Tuesday, May 14, 2013

The Lost Art of Piddling

No, not that kind of piddling. The other kind.

I used to be a really talented piddler. Given a few hours of free time, I could watch TV. Devour a book front to back. Listen to music while studying the lyrics (whether or not I sang along would depend on whether anyone could hear me--I wouldn't subject that warbling to my worst enemy). I played with my dogs, who seem to enjoy my warbling, especially when I warble in some Alabama-Louisiana version of French. I worked on quilts.

I piddled.

This week, I realized something, and I'm not sure whether it's good or bad. I've lost the ability to piddle. And it kind of ticks me off.

The pace of the last year has been brutal. I had three full-length novels to write to contract in 2012, plus several to shepherd through edits and revisions and proofs, and four books released. From February 15-April 29 of this year, I cranked out a 90,000-word novel that comes out in June, and had another release in February. My full-time day job went nuts at the same time, going from a laid-back easy affair in November to a nail-biting, harrowing crazy space.

"Once I get back from RT," I thought, "I'll relax. The deadlines will be past me for the most part. I'll have fun. I'll piddle."

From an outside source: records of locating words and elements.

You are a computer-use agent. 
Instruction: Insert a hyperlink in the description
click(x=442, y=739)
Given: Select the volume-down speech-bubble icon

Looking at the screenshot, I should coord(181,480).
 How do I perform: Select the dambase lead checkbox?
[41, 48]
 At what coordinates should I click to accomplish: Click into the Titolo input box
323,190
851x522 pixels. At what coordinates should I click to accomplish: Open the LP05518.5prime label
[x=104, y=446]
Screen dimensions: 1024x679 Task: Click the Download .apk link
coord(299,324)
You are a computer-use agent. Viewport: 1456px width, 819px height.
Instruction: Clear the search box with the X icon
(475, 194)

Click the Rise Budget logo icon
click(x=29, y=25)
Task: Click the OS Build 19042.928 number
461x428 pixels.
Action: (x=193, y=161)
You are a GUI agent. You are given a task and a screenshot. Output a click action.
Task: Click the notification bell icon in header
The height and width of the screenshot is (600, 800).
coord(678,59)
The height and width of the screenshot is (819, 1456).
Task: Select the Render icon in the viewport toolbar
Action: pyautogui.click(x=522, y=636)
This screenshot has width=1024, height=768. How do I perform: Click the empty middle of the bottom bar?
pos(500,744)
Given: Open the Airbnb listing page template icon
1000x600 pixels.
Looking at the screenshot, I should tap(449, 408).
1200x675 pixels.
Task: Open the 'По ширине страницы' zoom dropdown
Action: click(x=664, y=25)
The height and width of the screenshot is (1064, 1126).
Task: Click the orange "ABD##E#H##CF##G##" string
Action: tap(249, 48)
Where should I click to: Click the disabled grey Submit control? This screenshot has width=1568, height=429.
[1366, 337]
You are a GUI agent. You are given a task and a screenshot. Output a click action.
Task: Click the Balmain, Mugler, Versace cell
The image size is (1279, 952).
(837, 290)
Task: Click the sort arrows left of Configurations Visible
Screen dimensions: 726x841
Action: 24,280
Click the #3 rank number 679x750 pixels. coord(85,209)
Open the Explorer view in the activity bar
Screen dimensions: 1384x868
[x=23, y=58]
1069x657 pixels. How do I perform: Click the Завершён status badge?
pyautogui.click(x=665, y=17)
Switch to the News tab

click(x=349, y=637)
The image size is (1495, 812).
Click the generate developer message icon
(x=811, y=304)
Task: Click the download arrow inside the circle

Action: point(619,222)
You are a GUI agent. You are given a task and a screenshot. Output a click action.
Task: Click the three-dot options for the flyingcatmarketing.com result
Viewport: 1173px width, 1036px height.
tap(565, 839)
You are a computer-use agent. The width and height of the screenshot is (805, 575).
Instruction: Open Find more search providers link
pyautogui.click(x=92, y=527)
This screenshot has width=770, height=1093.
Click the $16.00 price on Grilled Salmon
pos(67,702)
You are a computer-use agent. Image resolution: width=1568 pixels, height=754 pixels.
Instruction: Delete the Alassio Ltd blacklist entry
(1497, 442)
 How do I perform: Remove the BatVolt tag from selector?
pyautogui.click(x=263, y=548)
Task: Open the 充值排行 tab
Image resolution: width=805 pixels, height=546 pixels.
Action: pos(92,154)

That lasted, oh, about twenty-four hours. Part of my problem is that, thanks to my no-longer-secret penchant for reality TV, I have the attention span of a gnat. And, also, I guess I got used to the breakneck pace of working eighteen-hour days.

Now, I'm driving my agent nuts with ideas. I'm tinkering with six proposals (which is piddling, in a way, since I can't possible devote much time to them all at once). I have this horrible need to dive into something huge and crazy, but I can't figure out what it is.

What do you do between projects? Do you find it difficult to stop and take a breath? If I rediscover the art of piddling, will I lose the desire to work until I drop like the only plough mule on a forty-acre farm? Will I begin to use bad Southern similes whenever I try to write if I do, indeed, sit down and watch nine episodes of "Swamp People" back to back? (Because that's how many are on my DVR at the moment--how Troy and RJ have made it through an entire gator season without me is hard to imagine.)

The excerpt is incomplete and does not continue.